**Page excerpt**
_ _ _

Coding regions only account for approximately 3% of the genome. To test whether the entire genome has a similar nucleosome organization between the stem cell lines, we used a 10-kb window to scan the genome. The nucleosomal read count was calculated for each window and normalized to the total number of uniquely mapped reads in each cell line. These normalized read counts were defined as the nucleosome occupancy in each window. Then, we performed a pairwise correlation analysis of the normalized nucleosome occupancy between the cell lines. The results showed an extremely high correlation. All correlation coefficients were greater than 0.9 (Figure 2B). We tried different offsets to start the scanning and obtained the same results. However, we observed a few small regions with more than two-fold nucleosome occupancy changes that were dispersed across the genome [see Additional file 3: Figure S2C]. These regions were not associated with any obvious theme. We further compared the global nucleosome occupancy between our pluripotent cells and the ESCs in the published literature [15]. The result showed very high correlation between all the cell lines indicating highly similar nucleosome organizations (Figure 2C). In contrast, the global nucleosome occupancy was significantly different between all the stem cell lines and mouse embryonic fibroblasts (MEFs) (Figure 2D). The MEF nucleosome data were mined from a previously published study [16]. All the correlation coefficients of genome-wide nucleosome occupancy between all the cell lines in this study are given in Additional file 4: Table S2.This suggests that nucleosome remodeling occurs during nuclear reprogramming and leads to a chromatin architecture similar to ESCs but different from MEFs.

_ _ _

**Supplied data**
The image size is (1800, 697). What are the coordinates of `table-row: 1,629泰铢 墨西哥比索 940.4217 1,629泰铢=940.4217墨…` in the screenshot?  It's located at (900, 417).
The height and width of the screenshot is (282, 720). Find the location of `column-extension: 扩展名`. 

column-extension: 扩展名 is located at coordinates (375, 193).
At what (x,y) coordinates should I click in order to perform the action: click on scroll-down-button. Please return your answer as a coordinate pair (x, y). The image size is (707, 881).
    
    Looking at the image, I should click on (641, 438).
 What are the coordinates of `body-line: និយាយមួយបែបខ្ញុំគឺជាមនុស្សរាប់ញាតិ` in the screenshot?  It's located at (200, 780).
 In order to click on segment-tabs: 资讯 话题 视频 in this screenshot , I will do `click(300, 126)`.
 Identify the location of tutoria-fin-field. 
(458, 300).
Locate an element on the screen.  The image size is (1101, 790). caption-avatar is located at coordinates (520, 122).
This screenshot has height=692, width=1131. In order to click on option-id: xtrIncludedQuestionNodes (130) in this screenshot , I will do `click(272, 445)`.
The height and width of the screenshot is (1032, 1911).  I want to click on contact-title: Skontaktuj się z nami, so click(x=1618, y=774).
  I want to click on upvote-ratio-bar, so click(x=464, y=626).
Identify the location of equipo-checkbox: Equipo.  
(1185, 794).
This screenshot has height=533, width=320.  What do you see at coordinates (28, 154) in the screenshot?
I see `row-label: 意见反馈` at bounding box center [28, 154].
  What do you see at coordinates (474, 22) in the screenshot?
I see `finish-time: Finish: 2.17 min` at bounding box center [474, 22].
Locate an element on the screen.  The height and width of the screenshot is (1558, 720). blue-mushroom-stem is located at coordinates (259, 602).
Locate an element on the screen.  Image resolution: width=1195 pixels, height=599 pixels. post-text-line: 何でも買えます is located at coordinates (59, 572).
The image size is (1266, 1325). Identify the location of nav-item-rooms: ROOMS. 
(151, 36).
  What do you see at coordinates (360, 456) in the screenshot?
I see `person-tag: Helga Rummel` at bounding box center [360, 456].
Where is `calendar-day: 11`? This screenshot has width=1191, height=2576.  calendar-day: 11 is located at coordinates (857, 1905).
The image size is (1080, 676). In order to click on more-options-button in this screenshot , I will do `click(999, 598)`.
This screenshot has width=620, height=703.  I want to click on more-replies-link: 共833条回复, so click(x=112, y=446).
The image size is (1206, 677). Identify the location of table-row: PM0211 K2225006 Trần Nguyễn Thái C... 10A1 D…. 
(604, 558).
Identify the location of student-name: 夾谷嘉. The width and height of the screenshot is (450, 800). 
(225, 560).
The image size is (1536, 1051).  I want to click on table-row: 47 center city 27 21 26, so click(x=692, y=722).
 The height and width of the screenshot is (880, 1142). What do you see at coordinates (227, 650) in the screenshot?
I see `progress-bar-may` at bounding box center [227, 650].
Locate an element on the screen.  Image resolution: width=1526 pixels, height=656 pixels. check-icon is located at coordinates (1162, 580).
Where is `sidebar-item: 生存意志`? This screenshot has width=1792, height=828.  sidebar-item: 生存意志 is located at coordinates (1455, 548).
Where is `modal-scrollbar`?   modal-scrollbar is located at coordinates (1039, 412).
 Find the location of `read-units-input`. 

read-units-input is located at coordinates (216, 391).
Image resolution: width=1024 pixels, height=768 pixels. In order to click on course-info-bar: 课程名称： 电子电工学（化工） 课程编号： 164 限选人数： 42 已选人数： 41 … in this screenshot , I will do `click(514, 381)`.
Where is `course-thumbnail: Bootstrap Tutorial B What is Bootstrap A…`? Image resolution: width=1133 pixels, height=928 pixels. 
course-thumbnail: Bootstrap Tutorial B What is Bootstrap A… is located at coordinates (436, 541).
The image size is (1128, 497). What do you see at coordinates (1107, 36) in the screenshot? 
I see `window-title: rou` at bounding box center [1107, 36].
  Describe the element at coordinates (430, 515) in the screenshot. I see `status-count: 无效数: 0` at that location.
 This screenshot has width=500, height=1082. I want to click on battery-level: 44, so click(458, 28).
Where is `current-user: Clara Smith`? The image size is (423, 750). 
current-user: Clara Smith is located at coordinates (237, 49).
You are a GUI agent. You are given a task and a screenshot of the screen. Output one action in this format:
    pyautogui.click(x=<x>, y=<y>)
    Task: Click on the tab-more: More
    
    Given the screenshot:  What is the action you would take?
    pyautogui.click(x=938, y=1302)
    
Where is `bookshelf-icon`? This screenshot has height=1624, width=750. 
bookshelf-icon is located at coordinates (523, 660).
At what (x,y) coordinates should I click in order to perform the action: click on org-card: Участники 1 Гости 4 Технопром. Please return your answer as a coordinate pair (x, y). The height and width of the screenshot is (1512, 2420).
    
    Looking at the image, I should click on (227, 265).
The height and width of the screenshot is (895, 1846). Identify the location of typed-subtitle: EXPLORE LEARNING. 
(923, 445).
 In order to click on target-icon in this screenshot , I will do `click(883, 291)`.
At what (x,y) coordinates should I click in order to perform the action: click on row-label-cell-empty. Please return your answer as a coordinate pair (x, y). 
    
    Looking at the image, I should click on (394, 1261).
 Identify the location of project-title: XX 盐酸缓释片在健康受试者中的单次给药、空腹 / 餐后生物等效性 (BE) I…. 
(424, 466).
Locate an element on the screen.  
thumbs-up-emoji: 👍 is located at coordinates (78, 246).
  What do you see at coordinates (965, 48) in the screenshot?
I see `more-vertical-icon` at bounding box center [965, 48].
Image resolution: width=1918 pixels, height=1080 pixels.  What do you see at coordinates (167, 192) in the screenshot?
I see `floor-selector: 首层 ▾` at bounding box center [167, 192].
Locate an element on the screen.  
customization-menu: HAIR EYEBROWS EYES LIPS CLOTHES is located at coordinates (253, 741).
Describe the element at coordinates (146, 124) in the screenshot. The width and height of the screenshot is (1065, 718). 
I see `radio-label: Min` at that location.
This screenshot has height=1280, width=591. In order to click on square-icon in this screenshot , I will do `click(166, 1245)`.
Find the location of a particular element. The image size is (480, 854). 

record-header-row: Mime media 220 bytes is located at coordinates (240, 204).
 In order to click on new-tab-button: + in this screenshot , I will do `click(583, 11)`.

_ _ _

**Task to carry out**
Please continue the passage on genome-wide nucleosome occupancy in stem cell lines, starting after its final sentence.

**Response**
Nucleosome arrangement around the TSS is linked to gene activity

Previous studies have shown that nucleosome positioning around TSSs is uniform in yeast and Drosophila [17],[18]. A study in human CD4+ T cells found more than five well-positioned nucleosomes around the TSSs of expressed genes but only one well-positioned nucleosome on the TSSs of unexpressed genes [19]. A more recent study reported that highly expressed genes had broader and more pronounced NDRs around their TSSs than lowly expressed genes in mouse ESCs and MEFs [16]. To determine the relationship between nucleosome positioning around the TSS and gene activity, we defined genes with read count equal to zero as silent genes and the rest of the genes as active genes. There was an array of well-positioned nucleosomes (from -1 to +4) around the TSSs of active genes. These TSSs are exposed to NDRs and open to transcription factors (Figure 2E and see Additional file 3: Figure S2D). In contrast, there was only one well-positioned nucleosome on the TSSs of silent genes. This nucleosome replaced the NDR and made the TSSs of silent genes inaccessible to regulators. The results suggested an open chromatin structure (NDR) on the TSS of active genes for all the pluripotent cell lines. In contrast, access to the TSS of unexpressed genes was impeded by nucleosome occupancy.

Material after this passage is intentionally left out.